This article from The Atlantic about ‘steel-manning’ went viral, The Highest Form of Disagreement
We probably know best which arguments are most difficult for our position, because we know our belief’s real weak points and what kind of evidence we tend to find compelling … use that information to look for ways to make their arguments better, more difficult for you to counter. This is the highest form of disagreement. If you know of a better counter to your own argument, say so. If you know of evidence that supports their side, bring it up. If their argument rests on an untrue piece of evidence, talk about the hypothetical case in which they were right… Because if you can’t respond to that better version, you’ve got some thinking to do, even if you are more right than the person you’re arguing with.
To steelman an argument is the opposite of a strawman: instead of misconstruing or misrepresenting the opposing side’s argument, you ascribe the strongest possible argument, even if your opponent hasn’t actually argued it. It’s to give as much intellectual charity to your opponent as possible.
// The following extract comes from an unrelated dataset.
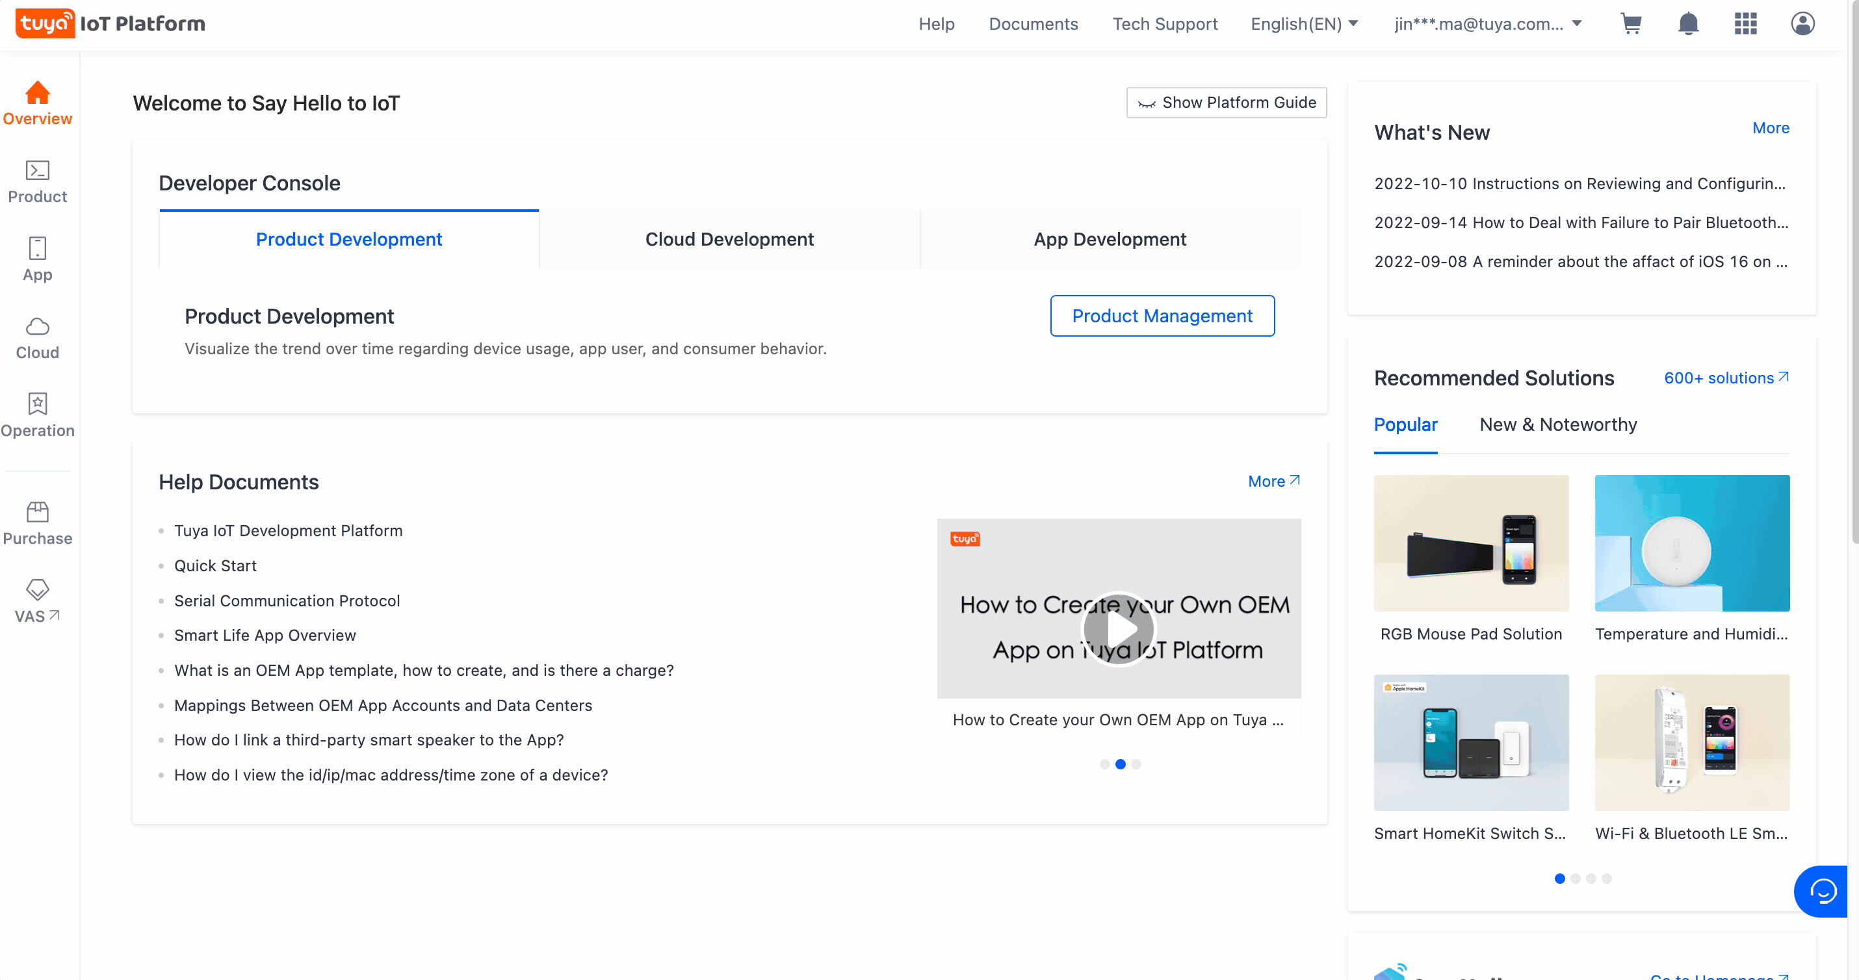Click the notification bell icon
The height and width of the screenshot is (980, 1859).
pos(1688,24)
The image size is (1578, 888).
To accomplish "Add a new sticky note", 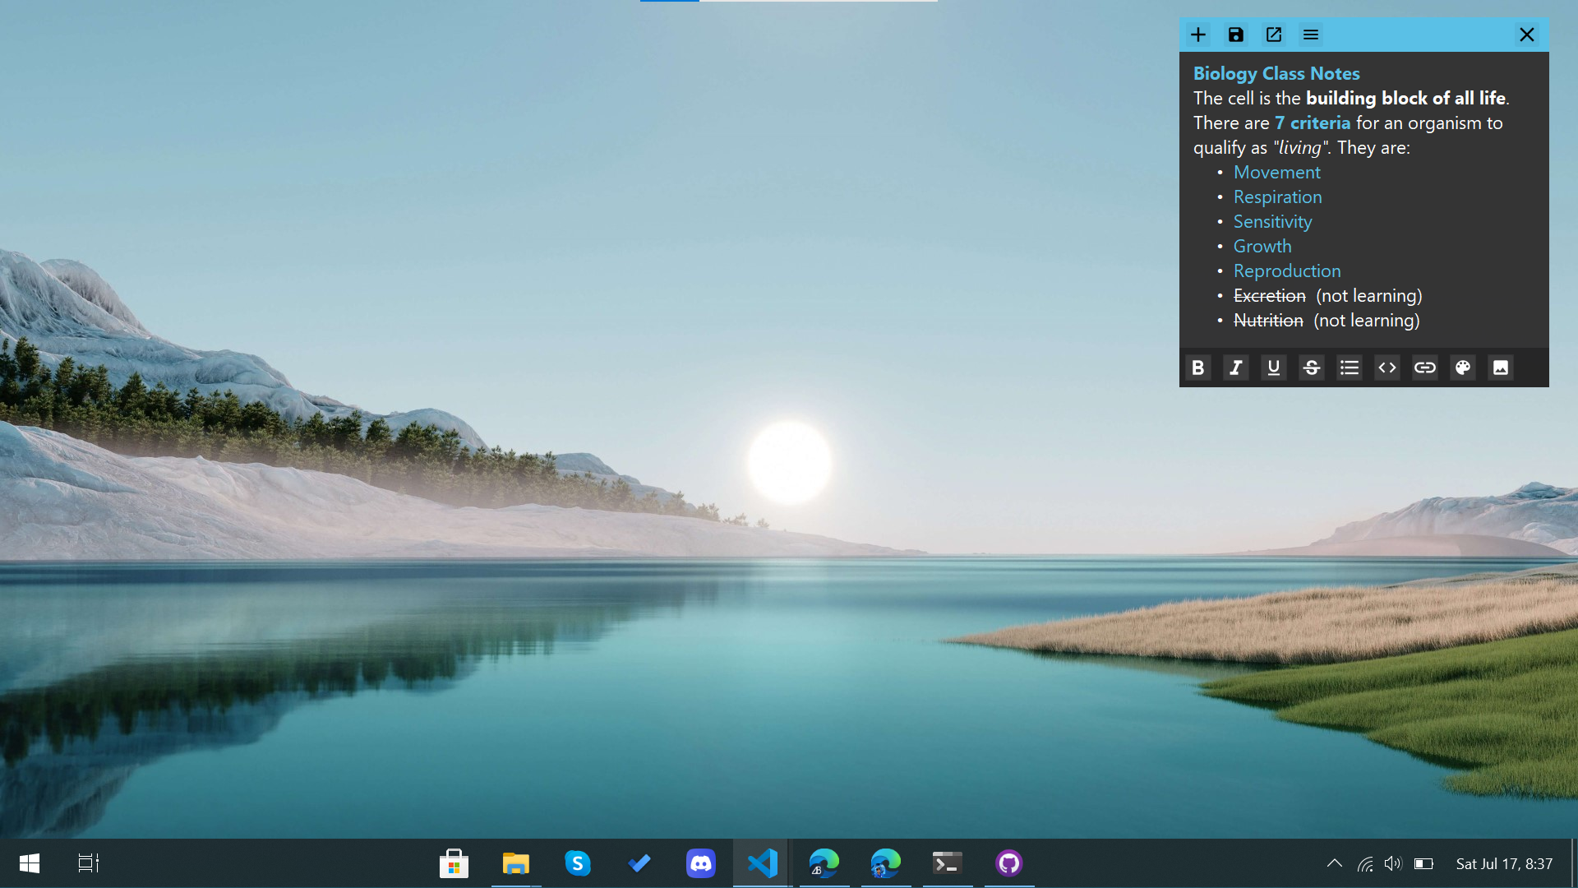I will (x=1198, y=35).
Despite the charged partisanship of the mainstream media, there’s huge demand for nuanced discourse, especially on high-IQ sites such as Reddit , Hacker News, 4Chan, Medium, Quora, etc., all of which in the past few years have seen huge growth in terms of traffic and membership. Regarding intellectualism culture, it’s not so much about values being right or wrong, but rather the premises one uses to derive such values being correct, so most debates are over premises, not values. This can sometimes be tedious (such as a recent post by Vox Day that garnered 200+ comments about the meaning of ‘posterity‘), but it does make more more evolved, productive discourse than just flame wars and mud slinging. Rationalism, centrism, and internet postmodernism, although all related, connote leftism. Intellectualism culture spans the entire spectrum. It explains why Vox Day is closer, oddly enough, to Scott Alexander than Sean Hannity even though the latter is a conservative and the former is not. Scott and to a lesser extent, Vox, are not ideologues, meaning that their values are derived from quantifiable empirical evidence and science (deductive), whereas mainstream pundits do the reverse (beginning with a pre-established, unwavering conclusion and then looking for evidence to confirm it…(inductive)).